- [Work item]
Transcribe exactly, and only, the lines from the one containing "Task: Click the Invoke Custom Function icon" through the end of the entries below, leaving the pictures out.

(Items from a dataset)

━━━

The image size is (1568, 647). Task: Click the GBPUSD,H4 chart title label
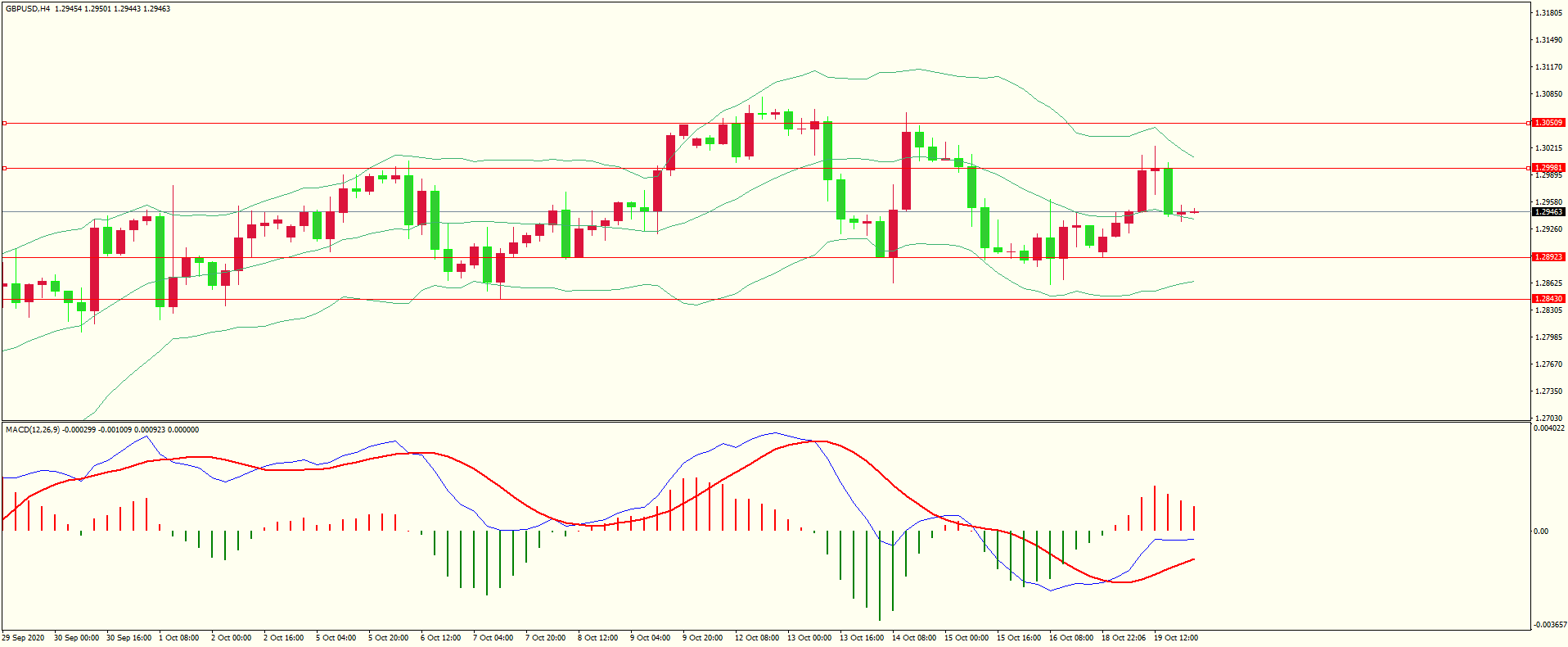(x=27, y=9)
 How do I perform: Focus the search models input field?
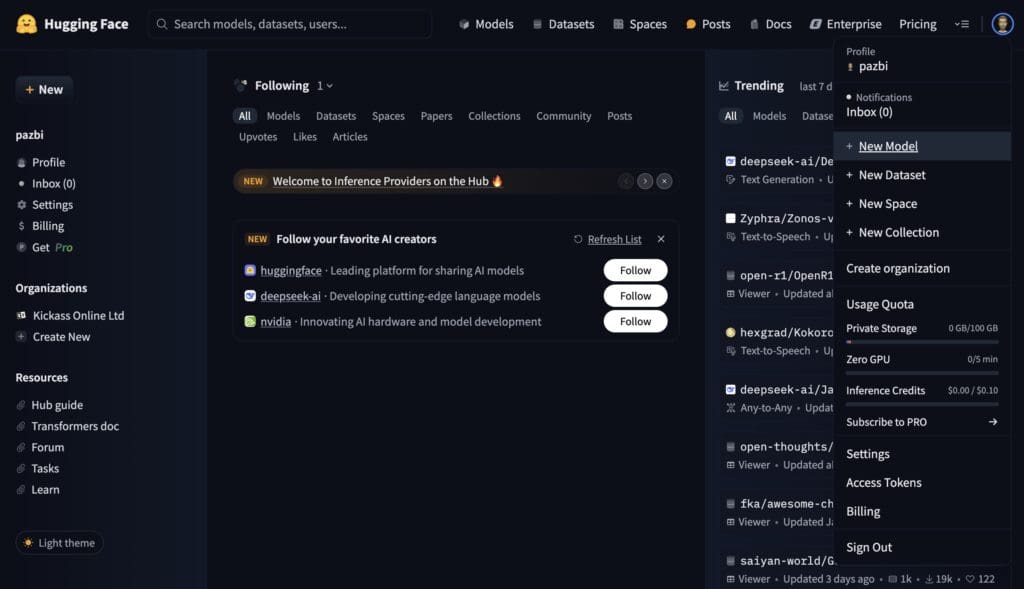click(x=289, y=24)
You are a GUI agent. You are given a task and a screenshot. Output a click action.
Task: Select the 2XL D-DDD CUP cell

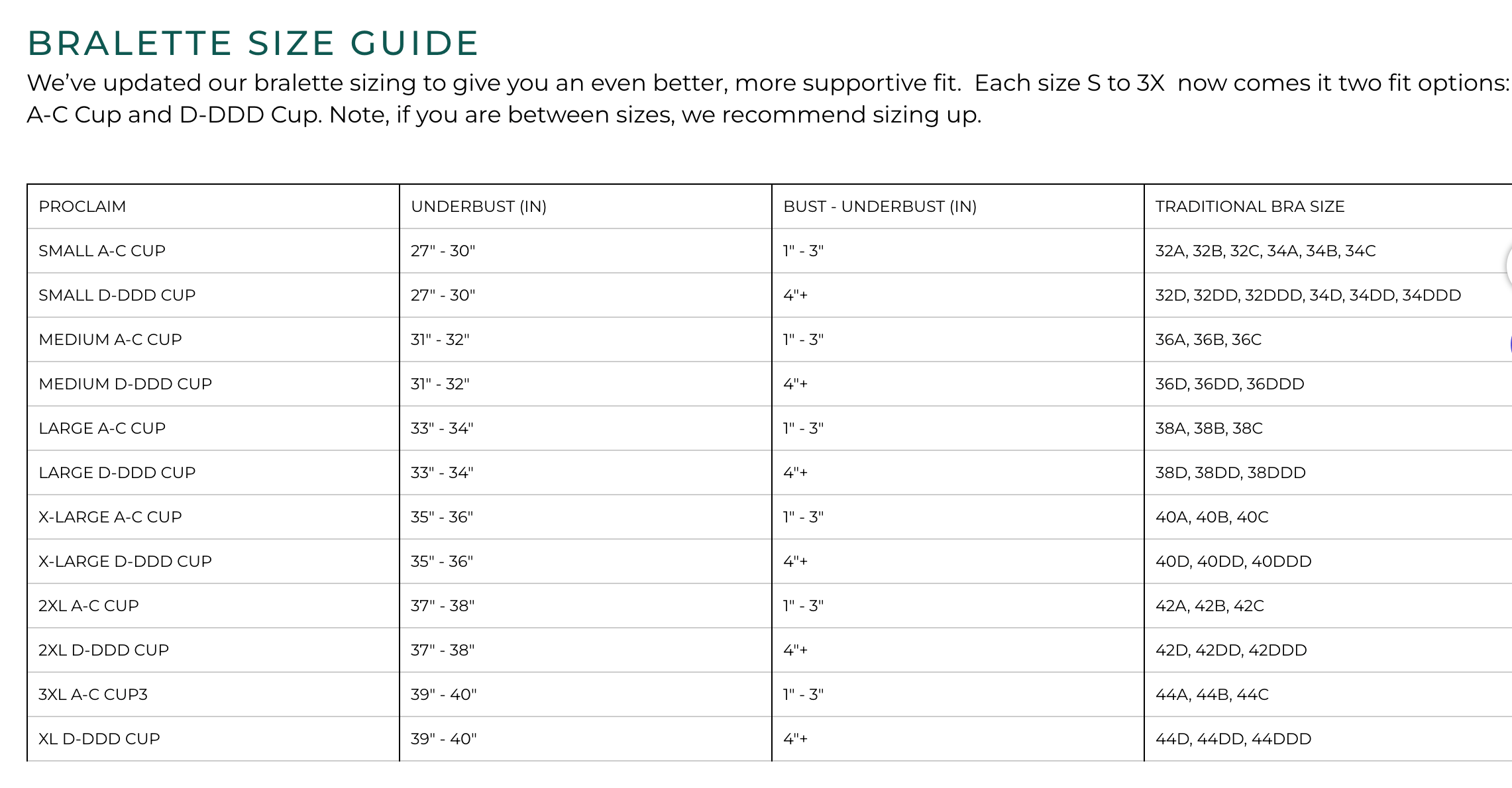point(103,650)
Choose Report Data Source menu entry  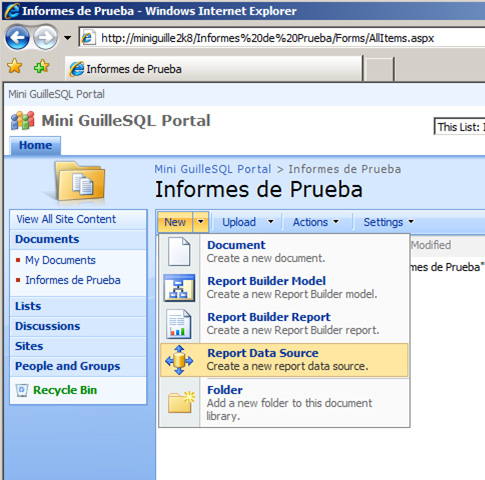284,360
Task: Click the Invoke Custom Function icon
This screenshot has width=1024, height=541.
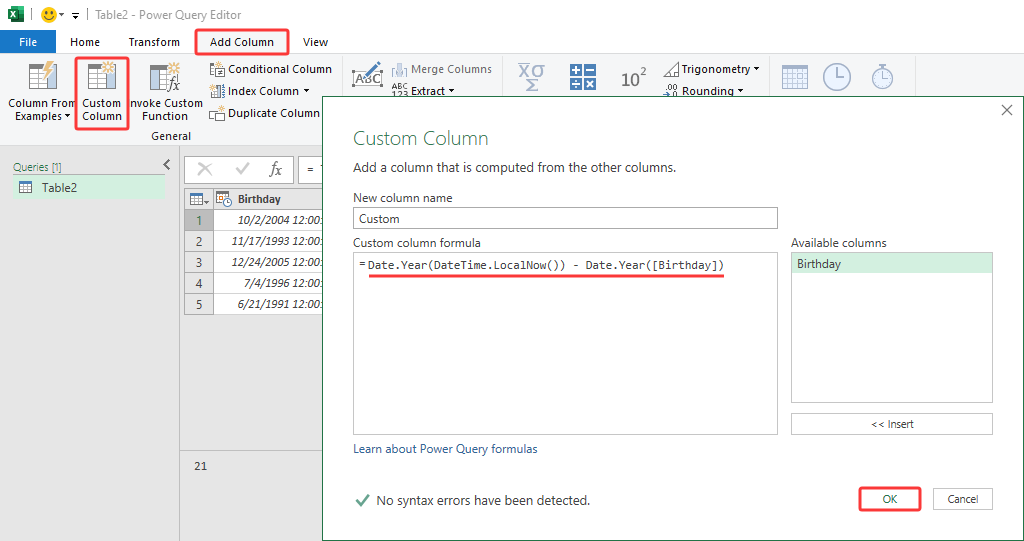Action: (x=164, y=93)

━━━

- [Output of the exercise]
Task: Click the Invoke Custom Function icon
This screenshot has width=1024, height=541.
Action: (x=164, y=93)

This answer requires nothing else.